━━━━━ EXTRAIT CITÉ

Dans quel esprit poursuivrez-vous le travail de Jean Malaurie ?

Nous poursuivrons les trois axes, dont les frontières sont d’ailleurs poreuses, développés au fil du temps : les anthropologues avec Claude Lévi-Strauss et les titres sur les Indiens ; les témoins avec Le Horsain et Le cheval d’orgueil ; les écrivains avec Jacques Lacarrière, Victor Segalen, Dominique Fernandez. Nous restons dans le même esprit, publier des livres qui le méritent. "Terre humaine" n’est pas réservée aux spécialistes ou aux anthropologues, mais tire son prestige de la qualité littéraire de ses textes et du caractère limité et choisi des publications.

Comment vos deux premiers titres s’inscrivent-ils dans ce programme ?

━━━━━━━━━━

▶ **CE QUE VOUS FEREZ**
a – Relevez tous les noms de personnes mentionnés dans l'entretien sur la collection « Terre humaine ».
b – Poursuivez l'entretien sur la collection « Terre humaine » à partir de sa dernière phrase.

━━━━━ ENTRÉES DE DONNÉES

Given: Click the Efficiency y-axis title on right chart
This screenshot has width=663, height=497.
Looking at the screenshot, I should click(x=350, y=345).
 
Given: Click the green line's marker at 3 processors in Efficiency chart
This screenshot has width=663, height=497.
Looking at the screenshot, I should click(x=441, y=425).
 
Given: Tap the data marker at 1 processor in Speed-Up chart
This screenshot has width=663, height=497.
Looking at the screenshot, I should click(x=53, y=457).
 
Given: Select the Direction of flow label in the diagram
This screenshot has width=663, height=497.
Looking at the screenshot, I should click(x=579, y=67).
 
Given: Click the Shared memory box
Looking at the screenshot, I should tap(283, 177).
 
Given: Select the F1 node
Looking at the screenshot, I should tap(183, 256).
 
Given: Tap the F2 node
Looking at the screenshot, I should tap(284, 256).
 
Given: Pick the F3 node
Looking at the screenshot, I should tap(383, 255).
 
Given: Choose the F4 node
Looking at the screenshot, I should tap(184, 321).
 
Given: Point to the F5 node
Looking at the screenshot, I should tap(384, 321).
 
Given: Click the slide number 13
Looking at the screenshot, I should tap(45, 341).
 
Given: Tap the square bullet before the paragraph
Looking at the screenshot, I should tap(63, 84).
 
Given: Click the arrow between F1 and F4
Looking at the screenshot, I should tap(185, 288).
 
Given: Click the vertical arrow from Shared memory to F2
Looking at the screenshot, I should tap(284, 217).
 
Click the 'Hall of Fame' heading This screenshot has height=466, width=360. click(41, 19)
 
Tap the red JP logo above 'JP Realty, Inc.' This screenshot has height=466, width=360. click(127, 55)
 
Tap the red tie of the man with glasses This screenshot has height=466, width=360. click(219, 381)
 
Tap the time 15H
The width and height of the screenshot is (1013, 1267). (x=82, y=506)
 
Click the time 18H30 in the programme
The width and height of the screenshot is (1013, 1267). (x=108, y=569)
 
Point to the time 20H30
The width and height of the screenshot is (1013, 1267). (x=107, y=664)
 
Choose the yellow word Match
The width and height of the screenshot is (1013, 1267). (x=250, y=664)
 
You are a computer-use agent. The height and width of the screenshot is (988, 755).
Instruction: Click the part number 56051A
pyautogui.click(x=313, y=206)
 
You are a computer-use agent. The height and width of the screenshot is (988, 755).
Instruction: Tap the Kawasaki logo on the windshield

━━━━━━━━━━

▶ **EXERCICES CORRIGÉS**
a – Jean Malaurie, Claude Lévi-Strauss, Jacques Lacarrière, Victor Segalen, Dominique Fernandez

b –
En Libye sur les traces de Jean-Raimond Pacho de Jean-Marie Blas de Roblès est un aller-retour entre passé et présent, entre un personnage historique et un écrivain contemporain qui connaît le pays, le tout en résonance avec ce qui s’y passe aujourd’hui. De son côté, La sentinelle de fer. Mémoires du bagne de Nosy Lava (Madagascar) de Roland Vilella est un pur témoignage. Nous avons aussi adapté la couverture au goût du jour tout en conservant les codes graphiques avec la photo, cette fois-ci en couleurs, et la titraille en blanc, noir et rouge.

Quels développements avez-vous en projet ?

J’ai pour mission de publier deux ou trois nouveautés par an et de faire vivre le fonds. Aux débuts de la collection, les cahiers photos n’étaient pas de très bonne qualité. Nous possédons le matériel de base et nous allons décliner les titres du fonds dans leur dimension photographique. A l’exemple du Walker Evans que nous rééditons en 2017 en partenariat avec le Centre Pompidou (Louons maintenant les grands hommes de James Agee et Walker Evans). Cet ouvrage nous ouvre aussi le champ des traductions.

Où trouvez-vous vos auteurs ?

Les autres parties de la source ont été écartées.